PROVIDED ENTRIES START

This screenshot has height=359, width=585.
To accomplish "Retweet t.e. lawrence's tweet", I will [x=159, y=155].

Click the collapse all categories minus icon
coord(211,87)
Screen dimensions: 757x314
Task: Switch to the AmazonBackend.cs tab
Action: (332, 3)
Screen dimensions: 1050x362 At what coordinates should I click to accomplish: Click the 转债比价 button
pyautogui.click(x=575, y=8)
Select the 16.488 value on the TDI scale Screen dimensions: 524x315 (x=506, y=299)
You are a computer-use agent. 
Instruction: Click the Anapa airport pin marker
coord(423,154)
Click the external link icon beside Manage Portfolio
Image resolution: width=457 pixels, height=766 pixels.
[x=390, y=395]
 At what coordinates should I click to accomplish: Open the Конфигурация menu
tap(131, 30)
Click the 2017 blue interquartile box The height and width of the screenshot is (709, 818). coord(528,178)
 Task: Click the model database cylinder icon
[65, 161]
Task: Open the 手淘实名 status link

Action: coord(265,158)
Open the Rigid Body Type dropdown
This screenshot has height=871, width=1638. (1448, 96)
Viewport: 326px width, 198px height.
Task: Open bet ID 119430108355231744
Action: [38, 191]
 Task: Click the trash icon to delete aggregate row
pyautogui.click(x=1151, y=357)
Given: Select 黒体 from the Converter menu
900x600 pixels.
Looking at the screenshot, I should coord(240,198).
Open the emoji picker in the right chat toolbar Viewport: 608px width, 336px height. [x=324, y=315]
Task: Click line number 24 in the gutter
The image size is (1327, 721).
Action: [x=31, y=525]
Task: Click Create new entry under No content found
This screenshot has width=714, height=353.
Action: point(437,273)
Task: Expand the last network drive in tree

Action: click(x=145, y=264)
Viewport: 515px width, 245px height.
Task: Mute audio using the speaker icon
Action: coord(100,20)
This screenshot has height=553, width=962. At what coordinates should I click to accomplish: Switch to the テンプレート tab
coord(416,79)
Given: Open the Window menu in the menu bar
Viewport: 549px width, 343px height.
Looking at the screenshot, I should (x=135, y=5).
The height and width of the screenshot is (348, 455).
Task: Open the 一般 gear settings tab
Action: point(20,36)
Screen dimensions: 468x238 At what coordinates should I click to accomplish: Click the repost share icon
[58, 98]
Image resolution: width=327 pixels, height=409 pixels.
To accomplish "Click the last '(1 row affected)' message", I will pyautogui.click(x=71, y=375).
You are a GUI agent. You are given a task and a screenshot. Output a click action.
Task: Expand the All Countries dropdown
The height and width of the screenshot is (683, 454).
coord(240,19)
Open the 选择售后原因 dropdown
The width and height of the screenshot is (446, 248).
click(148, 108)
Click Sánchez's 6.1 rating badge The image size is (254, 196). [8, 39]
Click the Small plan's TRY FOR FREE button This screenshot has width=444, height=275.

PROVIDED ENTRIES END

The entries above are to be transcribed in full and without error.

This screenshot has height=359, width=585.
To accomplish "Retweet t.e. lawrence's tweet", I will [x=159, y=155].

Click the collapse all categories minus icon
coord(211,87)
Screen dimensions: 757x314
Task: Switch to the AmazonBackend.cs tab
Action: (332, 3)
Screen dimensions: 1050x362 At what coordinates should I click to accomplish: Click the 转债比价 button
pyautogui.click(x=575, y=8)
Select the 16.488 value on the TDI scale Screen dimensions: 524x315 (x=506, y=299)
You are a computer-use agent. 
Instruction: Click the Anapa airport pin marker
coord(423,154)
Click the external link icon beside Manage Portfolio
Image resolution: width=457 pixels, height=766 pixels.
[x=390, y=395]
 At what coordinates should I click to accomplish: Open the Конфигурация menu
tap(131, 30)
Click the 2017 blue interquartile box The height and width of the screenshot is (709, 818). coord(528,178)
 Task: Click the model database cylinder icon
[65, 161]
Task: Open the 手淘实名 status link

Action: coord(265,158)
Open the Rigid Body Type dropdown
This screenshot has height=871, width=1638. (1448, 96)
Viewport: 326px width, 198px height.
Task: Open bet ID 119430108355231744
Action: [38, 191]
 Task: Click the trash icon to delete aggregate row
pyautogui.click(x=1151, y=357)
Given: Select 黒体 from the Converter menu
900x600 pixels.
Looking at the screenshot, I should coord(240,198).
Open the emoji picker in the right chat toolbar Viewport: 608px width, 336px height. [x=324, y=315]
Task: Click line number 24 in the gutter
The image size is (1327, 721).
Action: [x=31, y=525]
Task: Click Create new entry under No content found
This screenshot has width=714, height=353.
Action: point(437,273)
Task: Expand the last network drive in tree

Action: click(x=145, y=264)
Viewport: 515px width, 245px height.
Task: Mute audio using the speaker icon
Action: coord(100,20)
This screenshot has height=553, width=962. At what coordinates should I click to accomplish: Switch to the テンプレート tab
coord(416,79)
Given: Open the Window menu in the menu bar
Viewport: 549px width, 343px height.
Looking at the screenshot, I should (x=135, y=5).
The height and width of the screenshot is (348, 455).
Task: Open the 一般 gear settings tab
Action: point(20,36)
Screen dimensions: 468x238 At what coordinates should I click to accomplish: Click the repost share icon
[58, 98]
Image resolution: width=327 pixels, height=409 pixels.
To accomplish "Click the last '(1 row affected)' message", I will pyautogui.click(x=71, y=375).
You are a GUI agent. You are given a task and a screenshot. Output a click action.
Task: Expand the All Countries dropdown
The height and width of the screenshot is (683, 454).
coord(240,19)
Open the 选择售后原因 dropdown
The width and height of the screenshot is (446, 248).
click(148, 108)
Click Sánchez's 6.1 rating badge The image size is (254, 196). [8, 39]
Click the Small plan's TRY FOR FREE button This screenshot has width=444, height=275.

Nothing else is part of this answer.